The Hephaesteia (Ἡφαίστεια), or Hephaestia, was an ancient Greek festival primarily celebrated in Athens and Lemnos in honor of the god Hephaestus. Initially, the Hephaesteia was an annual festival, but according to Aristotle, by the time of the archonship of Ktesiphon (329 BC - 328 BC), it was held every five years.

A grand sacrifice was made during the Hephaesteia, followed by musical competitions for boys and men, as well as a torch race (Lampadephoria), which was the most spectacular part of the festival and one of its main events due to Hephaestus' connection to fire. The organization of the festival was overseen by 20 men, specially elected for the event, who were called "hieropoioi" (sacred officials). Additionally, 200 citizens of Athens were responsible for managing the sacrifice, procession, and competitions. Festivals were also held in other cities of the ancient Greek world where there were sanctuaries of the fire god Hephaestus. On Lemnos, where, according to Ancient Greek religion, Hephaestus was thrown after a quarrel with Zeus, the Hephaesteia was the island's most important festival. During that time, all fires were extinguished for nine days until a new flame arrived from the sacred island of Delos.
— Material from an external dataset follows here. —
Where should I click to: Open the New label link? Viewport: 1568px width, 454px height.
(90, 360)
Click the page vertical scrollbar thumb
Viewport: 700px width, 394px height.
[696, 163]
The exact month in which this festival took place has not been definitively determined, though various theories have been proposed. E. Simon, for example, suggests that the festival occurred during the last month of spring, known as Mounychion. The most significant source of knowledge about the Hephaesteia is the discovery of a fragmentary inscription from 422 BC, which refers to its reorganization.

== Bibliography ==
- "Helios New Encyclopedic Dictionary" (Νεώτερον Εγκυκλοπαιδικόν Λεξικόν Ηλίου) vol. 9, p. 402
- Aristotle. "Athenian Constitution"
- Smith, William (1890). "A Dictionary of Greek and Roman Antiquities"
- Sikes, E. E.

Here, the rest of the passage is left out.